Pixel coordinate grounding data
***

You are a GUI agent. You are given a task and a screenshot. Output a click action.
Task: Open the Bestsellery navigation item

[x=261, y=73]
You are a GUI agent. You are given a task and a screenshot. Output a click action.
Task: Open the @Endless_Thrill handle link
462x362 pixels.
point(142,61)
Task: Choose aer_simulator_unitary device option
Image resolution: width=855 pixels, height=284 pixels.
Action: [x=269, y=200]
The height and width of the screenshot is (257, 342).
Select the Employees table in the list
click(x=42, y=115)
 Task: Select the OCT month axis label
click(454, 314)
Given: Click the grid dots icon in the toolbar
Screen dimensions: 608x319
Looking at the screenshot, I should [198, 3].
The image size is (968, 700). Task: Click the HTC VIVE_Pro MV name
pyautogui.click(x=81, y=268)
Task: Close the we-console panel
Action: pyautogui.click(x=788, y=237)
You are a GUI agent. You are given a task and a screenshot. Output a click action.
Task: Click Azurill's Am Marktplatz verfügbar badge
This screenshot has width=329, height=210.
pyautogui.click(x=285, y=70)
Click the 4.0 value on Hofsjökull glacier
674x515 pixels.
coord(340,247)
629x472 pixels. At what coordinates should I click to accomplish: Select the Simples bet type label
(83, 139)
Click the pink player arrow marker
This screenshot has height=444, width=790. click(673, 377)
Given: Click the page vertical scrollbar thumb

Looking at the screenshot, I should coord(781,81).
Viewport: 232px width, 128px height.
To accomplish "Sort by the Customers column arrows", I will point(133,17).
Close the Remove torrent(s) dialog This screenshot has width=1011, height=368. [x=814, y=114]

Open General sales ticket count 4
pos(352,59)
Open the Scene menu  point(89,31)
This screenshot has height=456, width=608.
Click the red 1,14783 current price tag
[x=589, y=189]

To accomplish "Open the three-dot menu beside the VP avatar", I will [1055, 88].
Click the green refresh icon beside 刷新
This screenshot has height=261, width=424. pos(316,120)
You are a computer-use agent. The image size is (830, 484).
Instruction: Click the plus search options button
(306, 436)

***

TASK INSTRUCTIONS: Each line from the one containing "This screenshot has width=329, height=210." through the last line of the entries is to be copied exactly, with no other lines added.

SOLUTION FOR THIS EXERCISE:
This screenshot has width=329, height=210.
pyautogui.click(x=285, y=70)
Click the 4.0 value on Hofsjökull glacier
674x515 pixels.
coord(340,247)
629x472 pixels. At what coordinates should I click to accomplish: Select the Simples bet type label
(83, 139)
Click the pink player arrow marker
This screenshot has height=444, width=790. click(673, 377)
Given: Click the page vertical scrollbar thumb

Looking at the screenshot, I should coord(781,81).
Viewport: 232px width, 128px height.
To accomplish "Sort by the Customers column arrows", I will point(133,17).
Close the Remove torrent(s) dialog This screenshot has width=1011, height=368. [x=814, y=114]

Open General sales ticket count 4
pos(352,59)
Open the Scene menu  point(89,31)
This screenshot has height=456, width=608.
Click the red 1,14783 current price tag
[x=589, y=189]

To accomplish "Open the three-dot menu beside the VP avatar", I will [1055, 88].
Click the green refresh icon beside 刷新
This screenshot has height=261, width=424. pos(316,120)
You are a computer-use agent. The image size is (830, 484).
Instruction: Click the plus search options button
(306, 436)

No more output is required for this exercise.